Forwards anomaly detection using LZW

isik · September 10, 2019, 12:23am

My brain fried a little bit when I was researching into this so feel free to ask me any questions you get.

https://docs.google.com/document/d/1MqBXjWytfrUxEy2jZ5E7TG0LCk9KC0H8hEhmzLo6_QM/edit

It’s a pretty crazy idea and the best part is that it works – and it’s as fast as compressing data while being forwards so it could be applied to streaming data.
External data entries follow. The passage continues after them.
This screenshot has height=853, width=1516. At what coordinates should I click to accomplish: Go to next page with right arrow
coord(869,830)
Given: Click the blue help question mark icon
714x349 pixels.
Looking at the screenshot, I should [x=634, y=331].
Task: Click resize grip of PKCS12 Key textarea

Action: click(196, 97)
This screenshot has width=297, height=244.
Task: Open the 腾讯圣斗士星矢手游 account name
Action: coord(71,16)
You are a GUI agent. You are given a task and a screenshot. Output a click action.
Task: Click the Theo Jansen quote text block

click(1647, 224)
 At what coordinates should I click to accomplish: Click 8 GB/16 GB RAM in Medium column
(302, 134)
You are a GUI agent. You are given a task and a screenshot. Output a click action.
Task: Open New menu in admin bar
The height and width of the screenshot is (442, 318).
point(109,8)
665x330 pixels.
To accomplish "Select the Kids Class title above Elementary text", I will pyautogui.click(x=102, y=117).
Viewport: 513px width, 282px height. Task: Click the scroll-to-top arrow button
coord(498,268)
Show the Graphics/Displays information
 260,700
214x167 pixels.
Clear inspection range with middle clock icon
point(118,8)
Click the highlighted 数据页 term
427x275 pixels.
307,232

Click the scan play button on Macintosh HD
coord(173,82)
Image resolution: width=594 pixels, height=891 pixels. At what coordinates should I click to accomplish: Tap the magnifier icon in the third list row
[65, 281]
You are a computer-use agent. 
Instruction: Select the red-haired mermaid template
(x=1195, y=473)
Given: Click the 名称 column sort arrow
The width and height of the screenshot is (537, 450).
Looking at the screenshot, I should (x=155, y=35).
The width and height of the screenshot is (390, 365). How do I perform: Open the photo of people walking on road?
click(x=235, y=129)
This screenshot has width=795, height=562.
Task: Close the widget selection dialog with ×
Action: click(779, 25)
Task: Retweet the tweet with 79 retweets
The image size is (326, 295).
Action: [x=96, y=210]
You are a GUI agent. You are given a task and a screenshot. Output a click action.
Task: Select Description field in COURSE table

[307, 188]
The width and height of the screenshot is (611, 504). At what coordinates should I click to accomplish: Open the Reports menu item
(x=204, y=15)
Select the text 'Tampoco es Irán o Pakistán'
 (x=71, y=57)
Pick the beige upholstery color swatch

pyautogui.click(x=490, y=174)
kyle · September 11, 2019, 9:13pm

Very cool. I love the writing style. Are you doing this stuff for work?

A few questions:

What are the multiple lines on the figures after Fig 16? The number of patterns you allow to be recorded in the dictionary?
Are patterns generally stored in the compressed file?
Is my interpretation correct?: For anomaly detection you would run this algorithm on past data samples and create a dictionary, then you would run the compression on new cases, perhaps without further dictionary additions, and see which parts have poor compression ratios (implying that they contain different patterns than the original/previous data).

isik · September 13, 2019, 3:03pm

I did it with a number of data samples from work, using easy to visualize data such as time series to confirm that it works. It’s mostly a hobby project, a professor told me about his friend applying this method as a security layer wrapped around important software, and the time series data input was function calls – anomalous sets of function calls could denote “bad” or “corrupted” or “malicious” behavior.

1: Yeah that’s where my explanations started to break down. Every data point there was calculated as the raw score of a single pattern’s ratio of input size vs output size. The smooth lines seen in later graphs or in the shakespeare graph are of a moving window of an average of the surrounding 10,000 data points. Those graphs are the raw values. The multiple lines are because there are basically a finite number of discrete values that can exist. Think 1/2, 2/3, 3/4, 1/4, etc. It’s trippy as fuck!

2: The patterns are held at runtime in LZW. If you’re asking how someone can go backwards from a compressed LZW file to an uncompressed file, it’s because LZW writes its output as basically a concatenation of many, many terms of {binary value mapped to previously seen pattern}{single new bit / element that makes the “new” pattern “new”}. So to go in reverse, you read the compressed data and say see every new bit that defined every already made pattern, and you can construct the dictionary again. This explanation blows, I suggest reading the wiki page.

3: Your interpretation is correct. Although how I was envisioning it was running 4 different streams of the same thing, each running for X duration and each offset from the other by X/4. The “old” data you are seeding each run with is actually just real data in realtime, but you don’t take it seriously until the stream is say 1/4(X) old and then you start comparing against the other data to see if multiple streams are seeing similar anomalies. Anomaly detection is done by quickly trying to discern whether you have a significant positive slope – one implementation might be that your data point D at each moment in the stream is the average of the current and the past 100 data points “d” – then, you consider yourself in an “up” state if N out of the last L data points D are greater than the last value for D. So instead of measuring the real slope, you get sets of binary measurements of “is it going up RIGHT NOW”. This is less perfect, but it is very fast

I want to apply it to more stuff! I want to find data streams that are fast, repetitive, and people care about quickly finding anomalies.